We note a younger Peter Luckham participated in a session that determined First Nations have “a lot to teach us in walking lightly on the earth. We belong to the land. We need to ‘grow’ people who understand and love the land.”

Another session with future luminaries Linda Adams, Gary Holman, Kim Benson and Sheila Malcolmson reached a general agreement that the Trust Policy statement “should be strengthened to ensure that key policy ‘bottom lines’ … can not be violated by individual islands.” We’re still waiting.

A recurrent observation was that your mandate “is not much understood, acknowledged or respected by provincial agencies such as highways and forests. Islanders should secure exemptions from any provincial legislation that’s contrary to the mandate.”

A prominent theme was to improve communications … between trustees and constituents, the Trust and the province, the Trust and First Nations, and between all islanders. “Decisions made on one island could really impact or assist decisions to be made on other islands.” Tony Law worked on a recommendation to ‘Establish a lobbying network to support the work of Islands Trust. (And) explore ways to improve understanding between the Trust and islanders.’ Another ROOTS session group said ‘trustees need to assure people that their views are being taken seriously.’

A session about the role of trustees — it included then chair David Essig — said the word ‘trustee’ is legally and perceptually much different than ‘councilor’ or ‘administrator’ and calls for a “higher, broader responsibility”. (GIA adds that trustees, like their counterparts in the private sector, make long-term wise life decisions for the noisy now and the quiet future. Consider that in 10 or 1,000 years folks will look back and say those guardians of the Gulf Islands sure had a strong vision and the did the right thing.)

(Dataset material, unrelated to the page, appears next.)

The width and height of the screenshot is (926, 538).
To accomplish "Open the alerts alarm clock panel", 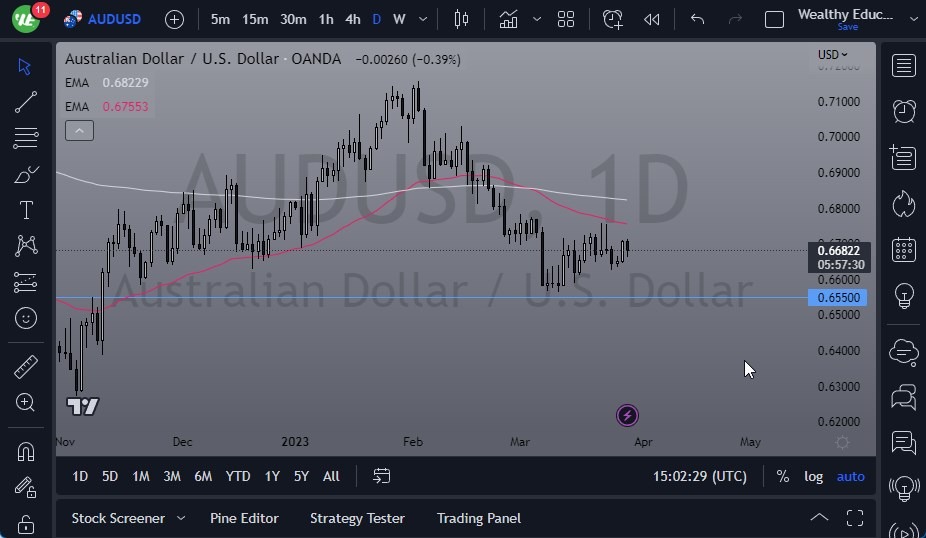I will tap(904, 111).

Another ROOTS session determined that trustee duties reach beyond their home island “to be more pro-active in ensuring that decisions on all islands conform to the mandate.” There was strong support for raising trustee salaries and even for islanders to pitch in to provide trustees with child care, housework and ‘free veggies.’

A final ROOTS recommendation was to form an inter-island group of volunteer citizens to support the Trust mandate and to praise trustees for doing the same. That was the Gulf Islands Alliance, officially launched a year later. And still going. Here today.